The researchers, from Macquarie University and Monash University, used genetic methods to identify the new dolphin species, and have had their findings published this month in the journal Molecular Phylogenetics and Evolution.

Dr Luciana Möller, of the Marine Mammal Research Group and the Molecular Ecology Lab at Macquarie University's Graduate School of the Environment, led a study which found that the coastal bottlenose dolphins from southern Australia should in fact be classified as a new species, rather than considered one of the recognised bottlenose dolphin species.

There are currently two recognised species of bottlenose dolphins and both are found in Australian waters: the common bottlenose dolphin generally found in Australia's offshore waters, and the Indo-Pacific bottlenose dolphin, found in coastal waters.

Dr Möller said that it is difficult to distinguish between some species of bottlenose dolphins using only external body features.

"This group to which bottlenose dolphins belong includes several species that have differentiated relatively recently in evolutionary time and therefore it is difficult to distinguish or understand relationships between them based on morphology alone," she said.

The new coastal bottlenose dolphin will be the second dolphin species found only in Australia.
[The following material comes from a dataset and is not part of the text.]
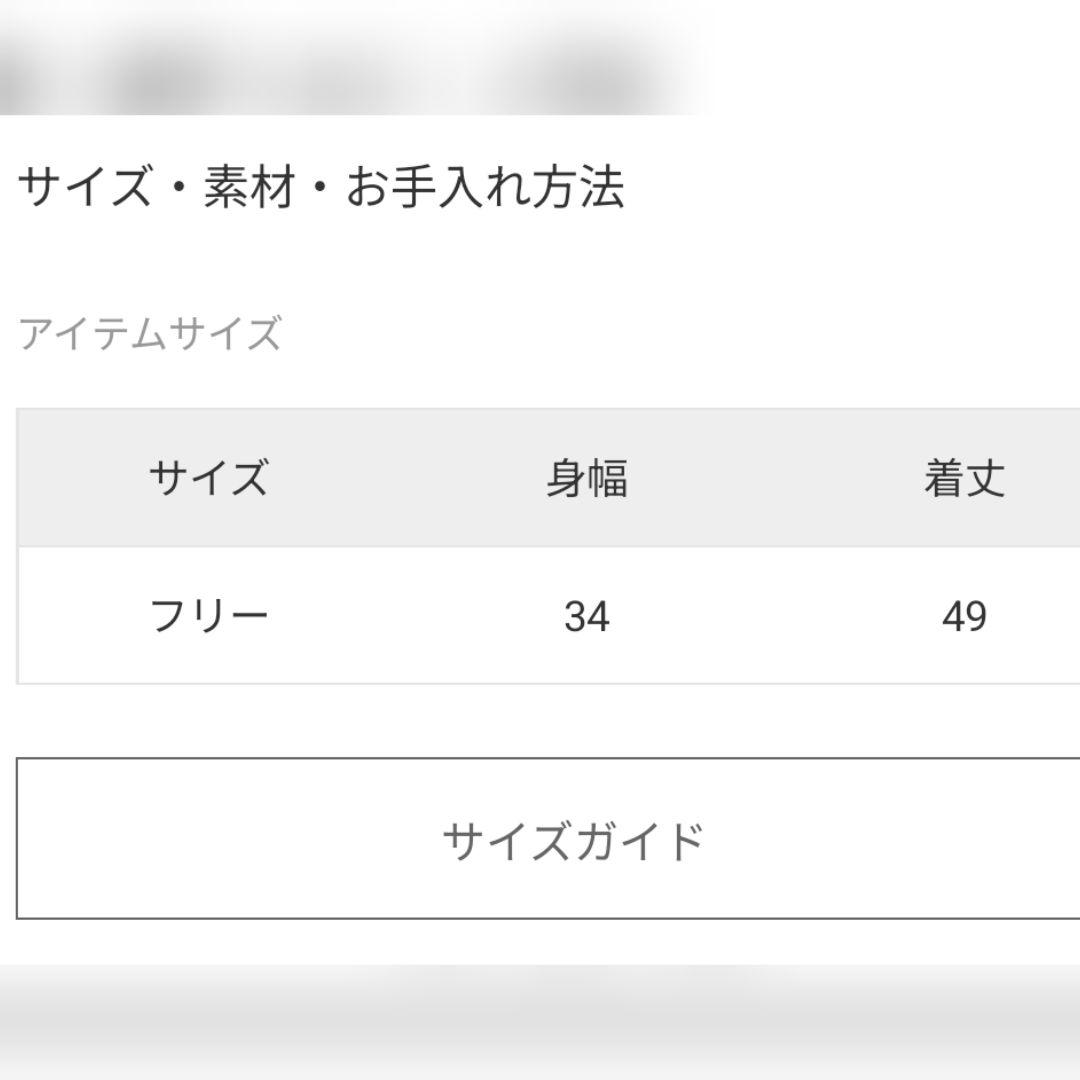Viewport: 1080px width, 1080px height.
Task: Click the blank area right of アイテムサイズ label
Action: [x=650, y=333]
Dr Möller says this discovery has important implications for the species and for marine science in general.

"In the current biodiversity crisis, when we are losing so many animal species, it's very exciting to find out about these unique Australian dolphins," she said.

"They should be given special conservation attention due to their limited distribution to coastal waters of southern Australia. Due to their coastal habitat, these dolphins are also more likely to face threats such as pollution, overfishing and entanglement in nets."

Using DNA analysis, the researchers found that the new species was more closely related to the Fraser's dolphin, which is found mostly in the deep waters of the Pacific Ocean.

Dr Möller said her research team's findings demonstrated how important DNA studies are to uncovering hidden marine diversity.

"It suggests we still have a lot to learn about how many marine species are out there," she said.